> _Task brief_
Reproduce verbatim the lines of the items below, from the start of the items through the line containing "will [x=677, y=571].". Include both of those lines and give nothing else.

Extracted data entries
* BEGIN *
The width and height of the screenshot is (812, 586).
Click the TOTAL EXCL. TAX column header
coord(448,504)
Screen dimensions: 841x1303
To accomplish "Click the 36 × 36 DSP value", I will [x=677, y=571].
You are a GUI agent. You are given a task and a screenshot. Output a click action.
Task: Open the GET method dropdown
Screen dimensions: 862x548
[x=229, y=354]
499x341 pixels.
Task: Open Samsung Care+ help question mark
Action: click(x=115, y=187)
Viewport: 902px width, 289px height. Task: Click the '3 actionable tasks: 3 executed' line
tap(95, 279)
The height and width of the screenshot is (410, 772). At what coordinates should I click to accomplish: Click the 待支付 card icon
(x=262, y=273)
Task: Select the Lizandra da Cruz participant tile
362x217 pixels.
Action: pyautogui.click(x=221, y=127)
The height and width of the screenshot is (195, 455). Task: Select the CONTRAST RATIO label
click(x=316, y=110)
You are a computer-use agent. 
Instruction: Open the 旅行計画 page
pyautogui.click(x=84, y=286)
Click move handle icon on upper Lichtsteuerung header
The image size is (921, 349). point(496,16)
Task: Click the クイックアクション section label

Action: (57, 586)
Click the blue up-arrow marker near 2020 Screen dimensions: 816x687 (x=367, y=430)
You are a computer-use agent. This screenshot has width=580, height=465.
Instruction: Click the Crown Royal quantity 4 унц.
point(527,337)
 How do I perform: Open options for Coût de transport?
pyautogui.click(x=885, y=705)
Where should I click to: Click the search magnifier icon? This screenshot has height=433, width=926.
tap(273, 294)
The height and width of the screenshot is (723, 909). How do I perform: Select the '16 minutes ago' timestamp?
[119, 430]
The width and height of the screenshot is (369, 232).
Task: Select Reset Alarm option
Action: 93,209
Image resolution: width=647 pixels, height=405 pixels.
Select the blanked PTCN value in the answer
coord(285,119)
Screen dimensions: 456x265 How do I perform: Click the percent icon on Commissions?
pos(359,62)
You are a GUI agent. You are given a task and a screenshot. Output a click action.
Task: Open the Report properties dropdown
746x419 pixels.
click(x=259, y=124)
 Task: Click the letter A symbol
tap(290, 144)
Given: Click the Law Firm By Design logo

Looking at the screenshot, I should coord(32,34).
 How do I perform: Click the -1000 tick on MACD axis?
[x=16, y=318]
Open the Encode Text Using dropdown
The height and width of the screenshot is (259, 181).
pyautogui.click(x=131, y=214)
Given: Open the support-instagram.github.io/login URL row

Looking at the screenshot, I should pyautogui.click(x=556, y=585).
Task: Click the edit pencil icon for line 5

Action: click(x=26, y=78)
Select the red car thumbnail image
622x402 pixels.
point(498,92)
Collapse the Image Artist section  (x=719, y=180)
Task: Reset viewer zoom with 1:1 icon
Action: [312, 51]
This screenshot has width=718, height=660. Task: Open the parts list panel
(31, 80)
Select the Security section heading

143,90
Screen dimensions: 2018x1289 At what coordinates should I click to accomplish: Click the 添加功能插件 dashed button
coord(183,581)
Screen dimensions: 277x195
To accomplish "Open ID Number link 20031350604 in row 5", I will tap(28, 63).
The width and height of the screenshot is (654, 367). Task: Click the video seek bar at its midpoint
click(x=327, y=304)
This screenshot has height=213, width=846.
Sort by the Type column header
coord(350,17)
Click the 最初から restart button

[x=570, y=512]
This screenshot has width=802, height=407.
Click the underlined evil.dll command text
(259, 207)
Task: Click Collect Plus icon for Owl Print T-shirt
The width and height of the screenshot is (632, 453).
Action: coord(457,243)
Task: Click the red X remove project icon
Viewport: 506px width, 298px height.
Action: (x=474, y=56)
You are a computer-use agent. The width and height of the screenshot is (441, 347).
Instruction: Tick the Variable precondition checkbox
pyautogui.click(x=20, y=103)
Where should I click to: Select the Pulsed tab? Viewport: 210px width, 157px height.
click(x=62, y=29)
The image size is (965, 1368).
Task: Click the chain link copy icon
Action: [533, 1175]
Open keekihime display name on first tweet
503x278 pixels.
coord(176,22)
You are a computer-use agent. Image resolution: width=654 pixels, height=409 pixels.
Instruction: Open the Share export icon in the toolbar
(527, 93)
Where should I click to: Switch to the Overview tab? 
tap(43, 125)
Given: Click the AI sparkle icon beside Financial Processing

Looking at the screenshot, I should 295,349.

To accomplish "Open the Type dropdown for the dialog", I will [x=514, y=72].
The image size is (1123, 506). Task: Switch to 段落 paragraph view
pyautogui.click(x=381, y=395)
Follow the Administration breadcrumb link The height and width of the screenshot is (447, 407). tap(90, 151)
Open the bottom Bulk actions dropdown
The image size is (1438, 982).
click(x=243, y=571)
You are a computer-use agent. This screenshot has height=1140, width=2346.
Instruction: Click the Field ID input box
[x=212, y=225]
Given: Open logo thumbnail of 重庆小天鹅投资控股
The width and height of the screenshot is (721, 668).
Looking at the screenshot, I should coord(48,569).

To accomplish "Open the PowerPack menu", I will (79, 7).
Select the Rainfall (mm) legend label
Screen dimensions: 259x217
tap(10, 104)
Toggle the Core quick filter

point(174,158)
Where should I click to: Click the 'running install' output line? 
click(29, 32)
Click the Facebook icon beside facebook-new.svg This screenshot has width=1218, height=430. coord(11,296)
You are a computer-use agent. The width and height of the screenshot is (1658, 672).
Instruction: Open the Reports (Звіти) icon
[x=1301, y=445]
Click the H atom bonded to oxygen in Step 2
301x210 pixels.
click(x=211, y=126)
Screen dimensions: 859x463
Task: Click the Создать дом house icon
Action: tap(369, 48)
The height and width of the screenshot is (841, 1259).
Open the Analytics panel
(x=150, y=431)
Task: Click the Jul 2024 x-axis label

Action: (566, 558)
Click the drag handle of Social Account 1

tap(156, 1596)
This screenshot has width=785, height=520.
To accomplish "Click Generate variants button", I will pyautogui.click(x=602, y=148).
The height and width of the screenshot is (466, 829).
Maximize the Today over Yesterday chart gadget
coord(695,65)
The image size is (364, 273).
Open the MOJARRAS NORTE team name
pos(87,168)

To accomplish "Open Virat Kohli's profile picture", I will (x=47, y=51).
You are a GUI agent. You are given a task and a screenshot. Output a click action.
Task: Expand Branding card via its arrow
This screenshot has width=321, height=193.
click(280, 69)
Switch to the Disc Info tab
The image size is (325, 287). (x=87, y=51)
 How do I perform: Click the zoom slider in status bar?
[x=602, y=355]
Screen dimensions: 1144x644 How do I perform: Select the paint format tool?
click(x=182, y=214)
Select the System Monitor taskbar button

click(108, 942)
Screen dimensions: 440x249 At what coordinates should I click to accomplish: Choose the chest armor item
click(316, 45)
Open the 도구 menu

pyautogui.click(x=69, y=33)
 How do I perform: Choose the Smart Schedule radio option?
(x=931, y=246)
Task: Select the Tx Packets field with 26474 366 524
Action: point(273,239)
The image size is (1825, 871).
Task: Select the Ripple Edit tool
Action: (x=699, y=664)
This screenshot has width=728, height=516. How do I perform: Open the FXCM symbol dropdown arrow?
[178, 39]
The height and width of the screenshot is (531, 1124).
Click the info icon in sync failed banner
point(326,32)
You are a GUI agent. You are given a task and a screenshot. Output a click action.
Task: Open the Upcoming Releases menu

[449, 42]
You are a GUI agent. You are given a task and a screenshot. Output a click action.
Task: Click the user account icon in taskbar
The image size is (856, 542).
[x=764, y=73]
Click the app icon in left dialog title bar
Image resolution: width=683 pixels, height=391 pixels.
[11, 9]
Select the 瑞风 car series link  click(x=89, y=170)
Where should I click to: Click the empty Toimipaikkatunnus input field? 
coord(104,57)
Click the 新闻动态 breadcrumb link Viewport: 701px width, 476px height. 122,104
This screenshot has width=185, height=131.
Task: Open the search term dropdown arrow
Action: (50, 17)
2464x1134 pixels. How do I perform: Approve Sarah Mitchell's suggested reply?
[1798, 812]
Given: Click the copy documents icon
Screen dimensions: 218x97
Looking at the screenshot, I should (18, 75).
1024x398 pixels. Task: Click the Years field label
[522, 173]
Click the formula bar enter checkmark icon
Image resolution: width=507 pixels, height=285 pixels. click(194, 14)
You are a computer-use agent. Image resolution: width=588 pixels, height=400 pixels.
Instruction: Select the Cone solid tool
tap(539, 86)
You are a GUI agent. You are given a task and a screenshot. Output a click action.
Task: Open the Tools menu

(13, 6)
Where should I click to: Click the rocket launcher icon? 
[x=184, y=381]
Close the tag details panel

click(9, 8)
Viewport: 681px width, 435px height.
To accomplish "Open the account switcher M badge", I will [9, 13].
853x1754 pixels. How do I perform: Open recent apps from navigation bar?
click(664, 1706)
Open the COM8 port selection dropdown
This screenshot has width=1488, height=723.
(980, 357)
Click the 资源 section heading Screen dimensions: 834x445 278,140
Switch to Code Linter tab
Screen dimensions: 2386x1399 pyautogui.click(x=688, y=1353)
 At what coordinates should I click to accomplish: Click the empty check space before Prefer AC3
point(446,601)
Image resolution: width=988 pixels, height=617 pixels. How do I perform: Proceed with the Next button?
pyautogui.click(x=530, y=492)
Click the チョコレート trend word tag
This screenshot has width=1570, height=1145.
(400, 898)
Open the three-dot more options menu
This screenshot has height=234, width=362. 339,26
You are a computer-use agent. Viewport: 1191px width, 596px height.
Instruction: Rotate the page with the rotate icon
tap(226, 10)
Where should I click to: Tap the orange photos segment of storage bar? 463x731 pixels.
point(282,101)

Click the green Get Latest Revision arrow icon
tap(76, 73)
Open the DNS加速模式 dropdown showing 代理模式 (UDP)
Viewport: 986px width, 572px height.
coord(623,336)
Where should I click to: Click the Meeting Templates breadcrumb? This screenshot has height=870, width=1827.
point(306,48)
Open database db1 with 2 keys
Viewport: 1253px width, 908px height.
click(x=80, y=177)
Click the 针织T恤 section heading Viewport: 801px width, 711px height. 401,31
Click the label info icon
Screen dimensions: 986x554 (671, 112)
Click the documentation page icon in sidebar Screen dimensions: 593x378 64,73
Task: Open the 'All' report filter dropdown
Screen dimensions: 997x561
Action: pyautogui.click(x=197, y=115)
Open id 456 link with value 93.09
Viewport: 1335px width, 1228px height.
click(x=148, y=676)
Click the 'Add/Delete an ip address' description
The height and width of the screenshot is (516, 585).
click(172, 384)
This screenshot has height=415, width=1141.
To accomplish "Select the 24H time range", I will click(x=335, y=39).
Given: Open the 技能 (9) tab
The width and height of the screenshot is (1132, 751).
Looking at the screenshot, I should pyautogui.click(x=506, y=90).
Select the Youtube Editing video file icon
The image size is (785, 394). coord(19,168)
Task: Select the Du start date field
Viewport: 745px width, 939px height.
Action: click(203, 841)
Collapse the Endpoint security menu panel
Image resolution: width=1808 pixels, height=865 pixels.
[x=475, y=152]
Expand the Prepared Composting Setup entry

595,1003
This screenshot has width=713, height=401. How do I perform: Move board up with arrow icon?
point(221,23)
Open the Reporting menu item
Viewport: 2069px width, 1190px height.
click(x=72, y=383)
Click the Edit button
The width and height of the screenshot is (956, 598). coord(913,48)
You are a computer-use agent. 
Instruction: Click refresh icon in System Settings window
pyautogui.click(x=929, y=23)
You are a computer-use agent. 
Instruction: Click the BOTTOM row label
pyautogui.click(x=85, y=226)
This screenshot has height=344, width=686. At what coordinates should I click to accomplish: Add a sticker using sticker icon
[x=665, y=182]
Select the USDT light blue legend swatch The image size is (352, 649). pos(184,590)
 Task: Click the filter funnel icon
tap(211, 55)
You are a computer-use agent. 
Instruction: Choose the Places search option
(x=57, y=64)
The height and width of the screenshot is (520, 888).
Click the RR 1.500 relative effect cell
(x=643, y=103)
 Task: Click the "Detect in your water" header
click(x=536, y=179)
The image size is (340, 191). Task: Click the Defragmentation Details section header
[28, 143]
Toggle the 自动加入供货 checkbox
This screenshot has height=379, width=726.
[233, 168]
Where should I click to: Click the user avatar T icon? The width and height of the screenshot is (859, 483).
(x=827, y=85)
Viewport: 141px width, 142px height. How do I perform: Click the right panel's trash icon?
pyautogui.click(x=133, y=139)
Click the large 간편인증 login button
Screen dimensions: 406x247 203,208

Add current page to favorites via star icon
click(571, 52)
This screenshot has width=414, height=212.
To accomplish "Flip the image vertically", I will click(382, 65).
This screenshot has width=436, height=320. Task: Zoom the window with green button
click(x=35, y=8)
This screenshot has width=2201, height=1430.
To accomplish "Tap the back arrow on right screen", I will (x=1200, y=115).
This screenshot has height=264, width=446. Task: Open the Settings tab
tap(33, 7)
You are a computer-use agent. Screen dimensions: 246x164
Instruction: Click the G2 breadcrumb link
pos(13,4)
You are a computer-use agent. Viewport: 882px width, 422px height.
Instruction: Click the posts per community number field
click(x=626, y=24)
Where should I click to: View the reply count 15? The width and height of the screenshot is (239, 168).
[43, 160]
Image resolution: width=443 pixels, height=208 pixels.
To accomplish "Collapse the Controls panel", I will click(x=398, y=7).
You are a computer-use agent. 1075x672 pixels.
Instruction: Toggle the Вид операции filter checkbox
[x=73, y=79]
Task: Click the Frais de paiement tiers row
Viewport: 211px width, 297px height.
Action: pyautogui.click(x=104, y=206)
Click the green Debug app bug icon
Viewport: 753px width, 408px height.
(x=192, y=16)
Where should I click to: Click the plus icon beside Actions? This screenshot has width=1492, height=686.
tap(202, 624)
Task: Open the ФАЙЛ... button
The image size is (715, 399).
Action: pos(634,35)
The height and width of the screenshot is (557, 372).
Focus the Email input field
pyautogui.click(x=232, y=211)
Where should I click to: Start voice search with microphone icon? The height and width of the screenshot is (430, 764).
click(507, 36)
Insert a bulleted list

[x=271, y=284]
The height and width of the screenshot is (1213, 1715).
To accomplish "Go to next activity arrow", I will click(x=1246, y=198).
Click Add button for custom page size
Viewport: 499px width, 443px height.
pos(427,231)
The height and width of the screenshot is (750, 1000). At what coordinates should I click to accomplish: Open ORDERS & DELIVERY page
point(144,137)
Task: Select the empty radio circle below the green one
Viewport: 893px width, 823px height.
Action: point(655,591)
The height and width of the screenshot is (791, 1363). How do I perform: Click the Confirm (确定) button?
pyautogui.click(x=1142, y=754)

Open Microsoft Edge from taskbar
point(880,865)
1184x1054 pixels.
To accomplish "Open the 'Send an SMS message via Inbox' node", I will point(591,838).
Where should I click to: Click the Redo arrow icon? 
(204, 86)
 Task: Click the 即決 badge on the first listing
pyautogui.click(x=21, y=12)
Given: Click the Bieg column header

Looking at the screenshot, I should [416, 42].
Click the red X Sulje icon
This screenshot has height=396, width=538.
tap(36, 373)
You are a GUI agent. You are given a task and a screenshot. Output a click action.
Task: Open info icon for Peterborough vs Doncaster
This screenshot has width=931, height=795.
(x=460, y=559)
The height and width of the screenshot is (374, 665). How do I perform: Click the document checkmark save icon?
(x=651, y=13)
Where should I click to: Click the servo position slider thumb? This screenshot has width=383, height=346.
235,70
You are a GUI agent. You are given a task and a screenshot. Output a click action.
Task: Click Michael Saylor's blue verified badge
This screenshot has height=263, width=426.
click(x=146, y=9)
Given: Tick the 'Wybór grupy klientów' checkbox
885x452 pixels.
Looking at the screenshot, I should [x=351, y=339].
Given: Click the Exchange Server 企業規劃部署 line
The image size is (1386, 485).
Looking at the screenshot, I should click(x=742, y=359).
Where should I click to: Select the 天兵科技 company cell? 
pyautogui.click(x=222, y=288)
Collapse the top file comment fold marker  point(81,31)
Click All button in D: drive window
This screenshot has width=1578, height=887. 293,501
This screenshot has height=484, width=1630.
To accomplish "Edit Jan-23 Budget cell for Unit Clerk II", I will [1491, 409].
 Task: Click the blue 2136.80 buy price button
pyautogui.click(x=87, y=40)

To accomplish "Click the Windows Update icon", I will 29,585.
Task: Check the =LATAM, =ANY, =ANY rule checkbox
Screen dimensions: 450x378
* END *
> _Response to the task_
The width and height of the screenshot is (812, 586).
Click the TOTAL EXCL. TAX column header
coord(448,504)
Screen dimensions: 841x1303
To accomplish "Click the 36 × 36 DSP value", I will [x=677, y=571].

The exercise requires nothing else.